-----Mensagem original-----
De: [EMAIL PROTECTED] [mailto:[EMAIL PROTECTED] nome de Henrique Rennó
Enviada em: sexta-feira, 27 de abril de 2007 16:02
Para: [email protected]
Assunto: Re: [obm-l] Mostra que f eh continua


Olá Artur!

Realmente estou um pouco atônito! 8-O
 Nao fique . Tod o assunto novo parece, a principio. muito complicado. E nao eh 
possivel entender muito com base apenas no que informei. 
 


On 4/27/07, Artur Costa Steiner < [EMAIL PROTECTED]  <mailto:[EMAIL PROTECTED]> 
> wrote: 

OI Henrique. Obrigado pelo interesse.
 
Eu teria o maximo prazer em compartilhar o que conheco disso, mas o assunto eh 
um tanto extenso para explicar aqui. Exige os fundamentos da teoria de medidas. 
Eh necessario que se estude em um livro.
 
Basicamente, eh o seguinte. Se A eh um conjunto qualquer, dizemos que uma 
colecao de M de conjuntos de A eh uma sigma-algebra definida em A se:


Essa coleção M seria de conjuntos de A mesmo ou subconjuntos de A??? 
[Artur Costa Steiner] 
De subconjuntos de A, melhor dizendo 



1) A e o conjunto vazio estao em M.
 
2) Se C esta em M, entao o complementar de C tambem estah


C seria um subconjunto de M ou seria um conjunto qualquer??? O complementar de 
C seria em relação a M???
[Artur Costa Steiner] 
Nao.

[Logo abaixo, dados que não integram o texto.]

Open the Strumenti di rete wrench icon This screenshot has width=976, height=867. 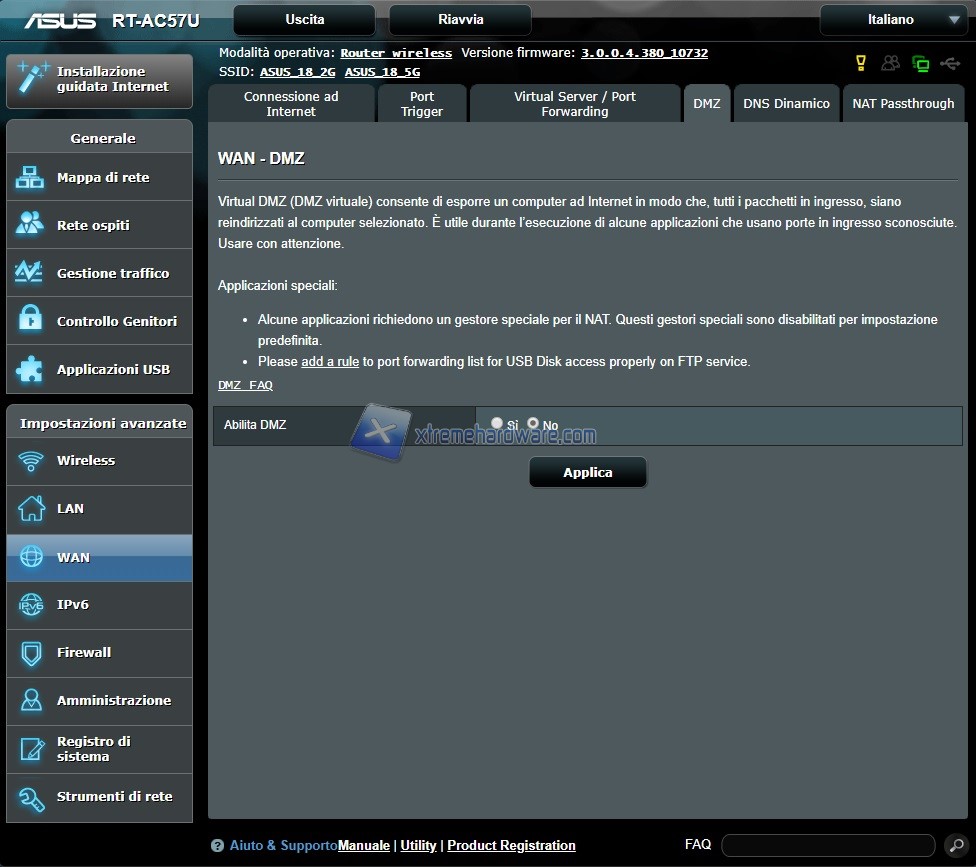point(31,797)
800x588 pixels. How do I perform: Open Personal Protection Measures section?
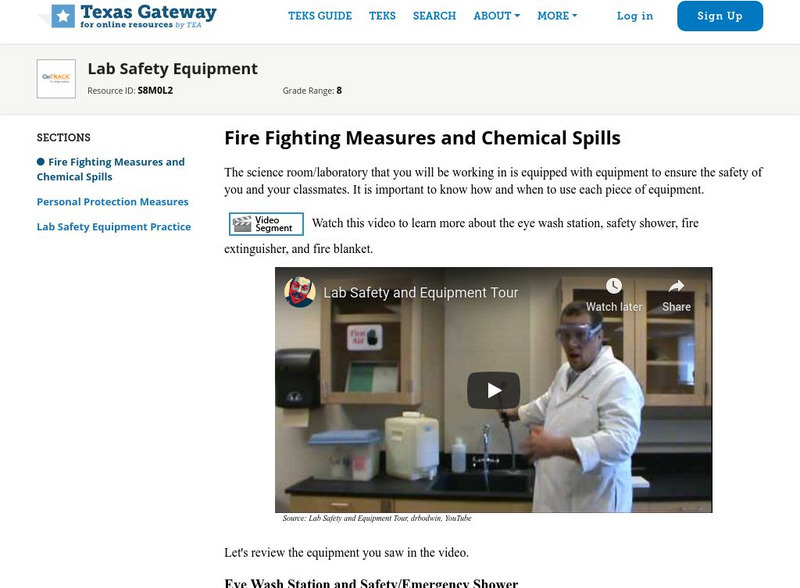113,202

C eh um subconjunto de A. O complementar e com relacao a A. Por exemplo, o 
conjunto das partes de4 um conjunto eh, trivialmente, uma sigma-algebra, a 
maior que se pode definir 



3) A uniao de qualquer colecao enumeravel de membros de M esta em M (pelas Leis 
de De Morgan, 2 e 3 isto implicam que o mesmo se verifique para interseccoes 
enumeraveis)


Coleção enumerável de membros de M seria um subconjunto da coleção M (isso não 
seria recursivo)??? As leis de De Morgan seriam c(A U B) = c(A) inter c(B) e 
c(A inter B) = c(A) U c(B), qual a ligação com as coleções enumeráveis??? 
[Artur Costa Steiner] 
Sim, uma subcolecao enumeravel de M. Pode tambem ser vista como uma sequencia 
de elementos de M ou como uma sequencia de subconjuntos de A 


Dizemos que uma funcao m, definida em M e com valores em [0, oo] isto eh, os 
reais nao negativos expandidos, eh uma medida em M se m satisfizer a 
 
1) m(A) >= 0 para todo A de M (o que jah se deduz do contradominio de m)
 
2) Para todo colecao enumeravel A_n de conjuntos disjuntos 2 a 2 de M, m(Uniao 
A_n) = Soma m(A_n) (propriedade conhecida por sigma-aditividade) 
 
A medida de Lebesgue, valida para os espacos vetorias Euclidianos, incluindo os 
complexos, eh definida da seguinte forma: 
 
 Para cada cobertura enumeravel, (C_n), de A, composta por celulas (intervalos, 
retangulos, paralelelpipedos...dependendo de n) abertas de R^n, seja I = Soma 
(L(C_n), onde L(C-n) eh o comprimeto de C_n n no caso da reta real,   a area no 
caso de R^2, o volume no caso de R^3, etc. A medida exterior de Lebesgue de A, 
m(A),  eh definida por infimo {I}, onde o infimo eh computado sobre a colecao 
de todas as coberturas C_n. Quando o conjunto A satisfaz a algumas condicoes 
especiais, diz-se que eh mensuravel e e sua medida entao confunde-se com sua 
medida exterior.


Bem, só me confundi nessa parte! 
[Artur Costa Steiner] 
Se vc tiver interesse nisso, rtecomendo Bartle, The elements of Integration and 
Measure Theory. Excelente! Nao esgota o assunto, mas intrduz a teoria de 
medidas com muita clareza.  


M[Artur Costa Steiner] as soh comece a estudar teoria de medidas se vc tiver 
bom dominio da Analise basica: limites, continuidade, diferenciacao.